However, there is not enough evidence on record to show that their total working
day is devoted to the school. There is no showing of what the regular work schedule
of a regular teacher in respondent school is. What is clear in the records is that
Evelyn and Alwyn spent two hours and four hours, respectively, but not the entire
working day, at the respondent school. They do not meet requirement “c” of
Section 45 of the Manual. Hence, we sustain the findings of the Court of Appeals
that the petitioners are part-time teachers. Being part-time teachers,they cannot
acquire permanent status. Spouses Alwyn Ong Lim and Evelyn Lukang Lim Vs.
Legazpi Hope Christian School, et al., G.R. No. 172818, March 31, 2009.

Piercing the Corporate Veil for Labor Claims

Pantranco Employees Asso., et al. vs. NLRC, et al./Philippine National Bank Vs.
Pantranco Employees Association Inc., et al., G.R. No. 170689/G.R. No.
170705, March 17, 2009, is an interesting case wherein former employees of a
company sought to satisfy their unpaid labor claims against another company that
eventually acquired, and then sold, the employer company.

The Gonzales family owned two corporations, namely, the Pantranco North Express,
Inc. (PNEI) and Macris Realty Corporation (Macris). PNEI provided transportation
services to the public, and had its bus terminal at the corner of Quezon and
Roosevelt Avenues in Quezon City. The terminal stood on four valuable pieces of
real estate (known as Pantranco properties) registered under the name of Macris.
The Gonzales family later incurred huge financial losses despite attempts of
rehabilitation and loan infusion. In March 1975, their creditors took over the
management of PNEI and Macris. By 1978, full ownership was transferred to one of
their creditors, the National Investment Development Corporation (NIDC), a
subsidiary of the PNB.

Macris was later renamed as the National Realty Development Corporation


(Naredeco) and eventually merged with the National Warehousing Corporation
(Nawaco) to form the new PNB subsidiary, the PNB-Madecor.

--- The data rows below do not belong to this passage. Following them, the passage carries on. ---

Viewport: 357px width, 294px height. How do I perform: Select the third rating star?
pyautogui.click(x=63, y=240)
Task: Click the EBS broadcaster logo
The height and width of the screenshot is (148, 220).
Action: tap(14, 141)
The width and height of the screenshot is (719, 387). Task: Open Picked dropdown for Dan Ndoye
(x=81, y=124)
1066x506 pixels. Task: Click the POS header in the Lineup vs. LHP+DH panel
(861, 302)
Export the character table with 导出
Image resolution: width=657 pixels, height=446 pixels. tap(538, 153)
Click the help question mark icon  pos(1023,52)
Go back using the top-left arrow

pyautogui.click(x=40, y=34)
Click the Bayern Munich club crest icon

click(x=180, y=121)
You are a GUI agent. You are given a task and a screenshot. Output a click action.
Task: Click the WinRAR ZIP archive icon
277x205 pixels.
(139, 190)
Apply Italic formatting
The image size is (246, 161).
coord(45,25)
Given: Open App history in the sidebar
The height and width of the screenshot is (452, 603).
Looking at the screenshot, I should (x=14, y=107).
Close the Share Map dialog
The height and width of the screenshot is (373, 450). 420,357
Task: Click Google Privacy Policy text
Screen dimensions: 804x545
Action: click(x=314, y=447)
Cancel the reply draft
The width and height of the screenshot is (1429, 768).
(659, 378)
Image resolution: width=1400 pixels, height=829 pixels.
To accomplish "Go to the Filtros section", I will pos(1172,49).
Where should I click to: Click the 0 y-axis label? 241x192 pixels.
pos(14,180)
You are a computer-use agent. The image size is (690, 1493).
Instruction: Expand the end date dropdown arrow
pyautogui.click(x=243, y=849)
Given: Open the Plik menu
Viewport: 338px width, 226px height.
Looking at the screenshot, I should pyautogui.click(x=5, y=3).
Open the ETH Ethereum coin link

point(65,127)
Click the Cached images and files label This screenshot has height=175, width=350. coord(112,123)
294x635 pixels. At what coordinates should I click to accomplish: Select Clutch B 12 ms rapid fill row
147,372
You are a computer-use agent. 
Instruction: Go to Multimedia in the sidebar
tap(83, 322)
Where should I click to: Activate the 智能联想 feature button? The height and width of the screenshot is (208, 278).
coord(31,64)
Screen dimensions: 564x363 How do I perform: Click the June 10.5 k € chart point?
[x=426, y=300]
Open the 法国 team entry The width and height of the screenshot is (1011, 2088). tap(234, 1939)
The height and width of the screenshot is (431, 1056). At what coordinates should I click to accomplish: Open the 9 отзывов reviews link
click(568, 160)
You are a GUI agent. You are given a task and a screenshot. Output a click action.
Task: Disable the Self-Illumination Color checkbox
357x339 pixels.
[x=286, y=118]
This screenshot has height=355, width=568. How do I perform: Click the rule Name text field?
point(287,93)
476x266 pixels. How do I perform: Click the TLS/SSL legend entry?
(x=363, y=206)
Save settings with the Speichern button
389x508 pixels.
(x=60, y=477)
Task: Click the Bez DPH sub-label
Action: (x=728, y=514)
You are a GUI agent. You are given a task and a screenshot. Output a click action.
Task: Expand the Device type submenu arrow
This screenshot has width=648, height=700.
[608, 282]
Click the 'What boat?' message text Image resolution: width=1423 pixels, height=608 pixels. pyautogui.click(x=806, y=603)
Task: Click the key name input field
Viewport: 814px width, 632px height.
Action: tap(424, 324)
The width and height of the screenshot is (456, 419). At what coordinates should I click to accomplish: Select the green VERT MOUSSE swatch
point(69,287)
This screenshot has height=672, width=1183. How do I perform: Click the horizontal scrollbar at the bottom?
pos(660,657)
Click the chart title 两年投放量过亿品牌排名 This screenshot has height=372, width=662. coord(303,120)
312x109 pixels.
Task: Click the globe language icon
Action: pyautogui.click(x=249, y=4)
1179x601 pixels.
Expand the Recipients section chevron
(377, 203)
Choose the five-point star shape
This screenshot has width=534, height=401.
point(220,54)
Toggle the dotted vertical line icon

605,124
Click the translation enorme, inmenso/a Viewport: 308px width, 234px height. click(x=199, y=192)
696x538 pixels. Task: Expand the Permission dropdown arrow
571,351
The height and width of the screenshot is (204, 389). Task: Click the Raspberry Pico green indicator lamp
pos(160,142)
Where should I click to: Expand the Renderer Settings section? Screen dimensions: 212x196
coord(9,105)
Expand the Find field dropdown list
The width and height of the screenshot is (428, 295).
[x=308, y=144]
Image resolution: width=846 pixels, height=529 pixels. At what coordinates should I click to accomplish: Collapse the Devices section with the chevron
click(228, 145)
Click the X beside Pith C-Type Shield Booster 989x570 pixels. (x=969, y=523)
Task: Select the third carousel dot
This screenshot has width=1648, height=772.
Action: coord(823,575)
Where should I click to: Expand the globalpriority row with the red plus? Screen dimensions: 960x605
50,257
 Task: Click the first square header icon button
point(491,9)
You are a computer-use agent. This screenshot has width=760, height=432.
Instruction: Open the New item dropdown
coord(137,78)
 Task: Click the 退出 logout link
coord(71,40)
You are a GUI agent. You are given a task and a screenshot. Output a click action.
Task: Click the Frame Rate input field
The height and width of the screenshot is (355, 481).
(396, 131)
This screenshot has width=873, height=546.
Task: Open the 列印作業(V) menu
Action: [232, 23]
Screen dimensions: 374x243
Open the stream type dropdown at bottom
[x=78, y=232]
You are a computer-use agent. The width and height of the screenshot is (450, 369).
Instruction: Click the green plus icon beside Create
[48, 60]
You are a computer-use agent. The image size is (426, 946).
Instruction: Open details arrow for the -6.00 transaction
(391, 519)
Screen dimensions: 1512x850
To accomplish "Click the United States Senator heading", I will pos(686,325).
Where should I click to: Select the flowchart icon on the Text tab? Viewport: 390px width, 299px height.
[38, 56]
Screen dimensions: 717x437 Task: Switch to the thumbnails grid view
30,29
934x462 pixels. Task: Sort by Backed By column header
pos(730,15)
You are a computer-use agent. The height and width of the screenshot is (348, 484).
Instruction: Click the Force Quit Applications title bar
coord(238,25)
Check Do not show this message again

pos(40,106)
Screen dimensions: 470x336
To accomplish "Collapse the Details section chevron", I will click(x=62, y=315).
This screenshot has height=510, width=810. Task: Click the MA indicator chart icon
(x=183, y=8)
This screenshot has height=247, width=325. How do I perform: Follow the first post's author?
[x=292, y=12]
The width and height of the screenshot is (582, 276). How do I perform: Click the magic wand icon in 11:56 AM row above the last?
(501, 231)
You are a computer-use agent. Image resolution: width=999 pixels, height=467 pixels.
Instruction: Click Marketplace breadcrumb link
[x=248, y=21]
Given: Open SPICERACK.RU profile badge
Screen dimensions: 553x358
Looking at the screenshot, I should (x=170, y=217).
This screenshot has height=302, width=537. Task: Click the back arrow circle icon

In 1985, NIDC sold PNEI to North Express Transport, Inc. (NETI), a company owned
by Gregorio Araneta III. In 1986, PNEI was among the several companies placed
under sequestration by the Presidential Commission on Good Government (PCGG)
shortly after the historic events in EDSA. In January 1988, PCGG lifted the
sequestration order to pave the way for the sale of PNEI back to the private sector
through the Asset Privatization Trust (APT). APT thus took over the management of
PNEI.

In 1992, PNEI applied with the Securities and Exchange Commission (SEC) for
suspension of payments. A management committee was thereafter created which
recommended to the SEC the sale of the company through privatization. As a cost-
saving measure, the committee likewise suggested the retrenchment of several
PNEI employees. Eventually, PNEI ceased its operation. Along with the cessation of
business came the various labor claims commenced by the former employees of
PNEI where the latter obtained favorable decisions.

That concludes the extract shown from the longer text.